#### REQUIRED WORK
Pull out every line of the entries below that contains the string "perform".

(Stored data entries)
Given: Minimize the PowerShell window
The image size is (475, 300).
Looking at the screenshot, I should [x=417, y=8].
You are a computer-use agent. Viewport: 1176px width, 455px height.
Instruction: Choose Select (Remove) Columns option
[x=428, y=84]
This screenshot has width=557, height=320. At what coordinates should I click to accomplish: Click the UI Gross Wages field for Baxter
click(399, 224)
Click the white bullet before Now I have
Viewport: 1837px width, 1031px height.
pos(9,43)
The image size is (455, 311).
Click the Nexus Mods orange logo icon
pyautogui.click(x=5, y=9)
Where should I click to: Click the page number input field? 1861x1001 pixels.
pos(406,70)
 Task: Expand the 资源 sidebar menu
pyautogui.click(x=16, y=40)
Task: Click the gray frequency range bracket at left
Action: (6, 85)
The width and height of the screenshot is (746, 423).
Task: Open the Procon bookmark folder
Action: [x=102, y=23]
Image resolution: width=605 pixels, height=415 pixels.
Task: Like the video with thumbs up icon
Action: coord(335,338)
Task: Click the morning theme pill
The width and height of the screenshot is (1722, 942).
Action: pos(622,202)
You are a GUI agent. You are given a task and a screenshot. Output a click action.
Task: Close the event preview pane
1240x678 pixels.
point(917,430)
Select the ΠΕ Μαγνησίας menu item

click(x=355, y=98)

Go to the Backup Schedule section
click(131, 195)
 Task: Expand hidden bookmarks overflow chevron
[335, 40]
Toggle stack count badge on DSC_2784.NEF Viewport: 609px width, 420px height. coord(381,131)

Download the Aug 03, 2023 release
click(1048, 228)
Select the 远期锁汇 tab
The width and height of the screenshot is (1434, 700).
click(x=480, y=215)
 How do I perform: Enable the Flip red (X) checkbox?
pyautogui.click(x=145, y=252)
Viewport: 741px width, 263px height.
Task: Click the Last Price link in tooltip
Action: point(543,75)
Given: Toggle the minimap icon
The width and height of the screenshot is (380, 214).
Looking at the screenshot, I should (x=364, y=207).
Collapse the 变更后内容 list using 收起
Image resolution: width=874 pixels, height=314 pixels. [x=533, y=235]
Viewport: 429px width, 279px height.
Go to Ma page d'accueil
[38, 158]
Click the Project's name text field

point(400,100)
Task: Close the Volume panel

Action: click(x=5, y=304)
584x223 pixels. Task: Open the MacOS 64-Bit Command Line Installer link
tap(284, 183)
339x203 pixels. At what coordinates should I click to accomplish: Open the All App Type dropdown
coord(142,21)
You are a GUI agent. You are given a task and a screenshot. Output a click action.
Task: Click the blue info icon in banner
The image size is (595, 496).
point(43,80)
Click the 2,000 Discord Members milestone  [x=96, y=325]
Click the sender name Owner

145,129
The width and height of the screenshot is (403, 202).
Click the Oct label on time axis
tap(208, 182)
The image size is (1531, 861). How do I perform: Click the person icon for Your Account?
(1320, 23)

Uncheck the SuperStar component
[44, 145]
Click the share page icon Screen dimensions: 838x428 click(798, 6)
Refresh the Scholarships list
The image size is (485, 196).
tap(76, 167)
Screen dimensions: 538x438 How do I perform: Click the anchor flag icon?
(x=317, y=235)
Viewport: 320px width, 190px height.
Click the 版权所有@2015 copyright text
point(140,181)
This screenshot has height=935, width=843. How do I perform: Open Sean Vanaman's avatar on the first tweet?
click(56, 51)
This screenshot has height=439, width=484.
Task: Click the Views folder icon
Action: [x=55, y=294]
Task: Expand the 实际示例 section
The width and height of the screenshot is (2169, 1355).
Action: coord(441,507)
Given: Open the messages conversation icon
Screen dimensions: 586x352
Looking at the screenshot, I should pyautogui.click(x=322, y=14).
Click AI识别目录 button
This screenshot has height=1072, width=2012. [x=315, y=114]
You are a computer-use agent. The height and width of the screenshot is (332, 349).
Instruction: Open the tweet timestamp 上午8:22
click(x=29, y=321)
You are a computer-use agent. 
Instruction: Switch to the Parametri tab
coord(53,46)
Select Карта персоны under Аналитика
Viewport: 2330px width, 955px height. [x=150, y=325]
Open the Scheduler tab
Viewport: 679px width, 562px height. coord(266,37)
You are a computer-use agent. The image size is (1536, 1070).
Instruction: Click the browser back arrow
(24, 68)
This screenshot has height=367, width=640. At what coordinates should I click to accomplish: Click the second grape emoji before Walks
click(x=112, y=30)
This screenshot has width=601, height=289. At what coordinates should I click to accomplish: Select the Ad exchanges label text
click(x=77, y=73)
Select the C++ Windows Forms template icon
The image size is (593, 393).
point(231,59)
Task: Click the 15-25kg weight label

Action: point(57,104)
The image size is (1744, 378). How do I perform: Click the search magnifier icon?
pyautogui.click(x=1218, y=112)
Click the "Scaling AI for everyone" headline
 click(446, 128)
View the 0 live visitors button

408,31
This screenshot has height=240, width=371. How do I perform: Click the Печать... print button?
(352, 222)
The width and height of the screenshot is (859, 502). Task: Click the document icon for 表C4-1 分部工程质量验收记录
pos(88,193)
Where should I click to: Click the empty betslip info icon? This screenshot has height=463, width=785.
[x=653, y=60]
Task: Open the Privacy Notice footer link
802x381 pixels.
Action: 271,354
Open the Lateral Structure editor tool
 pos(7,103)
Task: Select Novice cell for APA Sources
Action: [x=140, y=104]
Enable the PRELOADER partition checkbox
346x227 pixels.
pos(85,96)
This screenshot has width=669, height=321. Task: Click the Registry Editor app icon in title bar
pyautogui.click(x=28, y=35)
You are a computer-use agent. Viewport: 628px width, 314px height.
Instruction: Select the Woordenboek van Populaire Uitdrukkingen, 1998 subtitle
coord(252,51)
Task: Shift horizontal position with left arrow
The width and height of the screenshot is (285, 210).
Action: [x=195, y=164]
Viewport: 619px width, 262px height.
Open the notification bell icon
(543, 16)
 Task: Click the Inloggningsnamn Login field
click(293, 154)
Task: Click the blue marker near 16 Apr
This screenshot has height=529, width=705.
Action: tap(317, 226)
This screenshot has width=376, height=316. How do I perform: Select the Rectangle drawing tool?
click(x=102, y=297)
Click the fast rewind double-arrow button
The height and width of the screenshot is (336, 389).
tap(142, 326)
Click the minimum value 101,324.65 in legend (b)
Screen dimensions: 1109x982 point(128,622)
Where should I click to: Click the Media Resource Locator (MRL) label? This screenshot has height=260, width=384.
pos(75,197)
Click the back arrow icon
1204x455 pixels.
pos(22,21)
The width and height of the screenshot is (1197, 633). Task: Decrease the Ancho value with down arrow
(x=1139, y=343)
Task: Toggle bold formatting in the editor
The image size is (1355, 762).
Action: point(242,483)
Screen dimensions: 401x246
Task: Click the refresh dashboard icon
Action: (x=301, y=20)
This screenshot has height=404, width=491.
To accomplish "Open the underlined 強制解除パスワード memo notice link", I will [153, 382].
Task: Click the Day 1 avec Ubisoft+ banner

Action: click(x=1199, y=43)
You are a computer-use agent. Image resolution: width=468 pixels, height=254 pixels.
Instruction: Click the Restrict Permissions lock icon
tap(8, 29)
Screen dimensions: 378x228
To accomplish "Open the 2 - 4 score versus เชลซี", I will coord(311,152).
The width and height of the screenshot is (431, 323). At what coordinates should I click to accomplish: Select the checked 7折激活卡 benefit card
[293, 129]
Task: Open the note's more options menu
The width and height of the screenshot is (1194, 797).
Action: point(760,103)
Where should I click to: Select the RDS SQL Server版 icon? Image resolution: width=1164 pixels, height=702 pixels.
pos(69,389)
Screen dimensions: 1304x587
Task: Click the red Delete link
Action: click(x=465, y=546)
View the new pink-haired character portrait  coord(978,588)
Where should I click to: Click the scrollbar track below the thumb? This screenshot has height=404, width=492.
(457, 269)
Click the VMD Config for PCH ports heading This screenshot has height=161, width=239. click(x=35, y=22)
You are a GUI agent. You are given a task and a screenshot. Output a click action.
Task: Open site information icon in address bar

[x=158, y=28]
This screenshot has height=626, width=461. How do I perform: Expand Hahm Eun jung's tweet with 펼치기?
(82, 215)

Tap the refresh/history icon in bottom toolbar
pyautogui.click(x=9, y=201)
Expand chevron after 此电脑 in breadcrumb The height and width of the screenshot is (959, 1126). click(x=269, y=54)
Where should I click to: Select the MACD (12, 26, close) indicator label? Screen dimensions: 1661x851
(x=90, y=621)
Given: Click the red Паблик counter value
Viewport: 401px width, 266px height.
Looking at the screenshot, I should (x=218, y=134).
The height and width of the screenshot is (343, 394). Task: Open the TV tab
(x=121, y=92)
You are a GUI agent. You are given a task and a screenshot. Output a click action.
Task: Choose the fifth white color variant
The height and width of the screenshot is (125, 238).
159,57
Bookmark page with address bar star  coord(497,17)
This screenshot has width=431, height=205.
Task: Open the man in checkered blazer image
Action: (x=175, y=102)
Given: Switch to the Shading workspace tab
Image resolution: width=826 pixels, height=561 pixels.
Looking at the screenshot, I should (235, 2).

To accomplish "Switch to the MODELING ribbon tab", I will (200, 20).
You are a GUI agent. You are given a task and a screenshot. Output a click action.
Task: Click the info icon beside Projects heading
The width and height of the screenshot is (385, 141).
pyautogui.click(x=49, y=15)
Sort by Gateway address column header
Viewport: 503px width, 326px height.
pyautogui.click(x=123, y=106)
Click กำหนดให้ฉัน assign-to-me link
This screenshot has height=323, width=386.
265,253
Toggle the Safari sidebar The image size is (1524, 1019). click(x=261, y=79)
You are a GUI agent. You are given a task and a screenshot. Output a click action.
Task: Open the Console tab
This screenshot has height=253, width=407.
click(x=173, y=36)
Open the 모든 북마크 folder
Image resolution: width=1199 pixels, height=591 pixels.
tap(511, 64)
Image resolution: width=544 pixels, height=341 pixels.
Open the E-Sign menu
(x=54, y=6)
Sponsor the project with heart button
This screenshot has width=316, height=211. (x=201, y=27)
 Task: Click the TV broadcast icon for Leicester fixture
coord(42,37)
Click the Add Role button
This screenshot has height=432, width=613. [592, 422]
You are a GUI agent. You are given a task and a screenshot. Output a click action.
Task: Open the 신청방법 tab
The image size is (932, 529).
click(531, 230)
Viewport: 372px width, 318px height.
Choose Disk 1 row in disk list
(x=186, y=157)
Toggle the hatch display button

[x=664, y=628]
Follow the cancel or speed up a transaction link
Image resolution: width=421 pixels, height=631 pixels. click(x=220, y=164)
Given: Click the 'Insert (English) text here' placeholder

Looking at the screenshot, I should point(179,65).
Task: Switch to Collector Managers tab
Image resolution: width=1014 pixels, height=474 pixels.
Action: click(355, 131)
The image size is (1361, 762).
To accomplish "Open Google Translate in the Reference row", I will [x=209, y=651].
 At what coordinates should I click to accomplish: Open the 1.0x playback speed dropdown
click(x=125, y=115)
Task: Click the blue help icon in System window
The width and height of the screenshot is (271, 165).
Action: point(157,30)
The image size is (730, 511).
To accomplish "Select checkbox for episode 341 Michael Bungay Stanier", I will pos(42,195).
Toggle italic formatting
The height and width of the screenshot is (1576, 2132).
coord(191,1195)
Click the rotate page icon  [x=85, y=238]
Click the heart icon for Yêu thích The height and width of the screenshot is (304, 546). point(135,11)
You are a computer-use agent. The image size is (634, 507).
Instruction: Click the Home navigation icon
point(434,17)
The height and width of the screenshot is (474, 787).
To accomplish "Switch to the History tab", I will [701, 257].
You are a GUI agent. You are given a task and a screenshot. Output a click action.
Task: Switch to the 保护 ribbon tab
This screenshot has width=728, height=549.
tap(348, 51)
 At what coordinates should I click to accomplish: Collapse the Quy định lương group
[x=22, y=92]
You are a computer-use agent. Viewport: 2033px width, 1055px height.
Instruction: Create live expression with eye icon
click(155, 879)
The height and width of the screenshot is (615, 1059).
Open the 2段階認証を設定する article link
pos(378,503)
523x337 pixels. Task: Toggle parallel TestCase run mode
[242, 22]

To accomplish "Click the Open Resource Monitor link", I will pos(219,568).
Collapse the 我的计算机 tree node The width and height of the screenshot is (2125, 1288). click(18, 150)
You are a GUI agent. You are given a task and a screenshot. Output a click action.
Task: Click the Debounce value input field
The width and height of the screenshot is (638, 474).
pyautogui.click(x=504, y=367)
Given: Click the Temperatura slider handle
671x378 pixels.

#### TASK ANSWER
 How do I perform: Enable the Flip red (X) checkbox?
The image size is (1531, 861). How do I perform: Click the person icon for Your Account?
Screen dimensions: 538x438 How do I perform: Click the anchor flag icon?
This screenshot has height=935, width=843. How do I perform: Open Sean Vanaman's avatar on the first tweet?
The image size is (1744, 378). How do I perform: Click the search magnifier icon?
This screenshot has height=240, width=371. How do I perform: Click the Печать... print button?
This screenshot has width=376, height=316. How do I perform: Select the Rectangle drawing tool?
This screenshot has height=626, width=461. How do I perform: Expand Hahm Eun jung's tweet with 펼치기?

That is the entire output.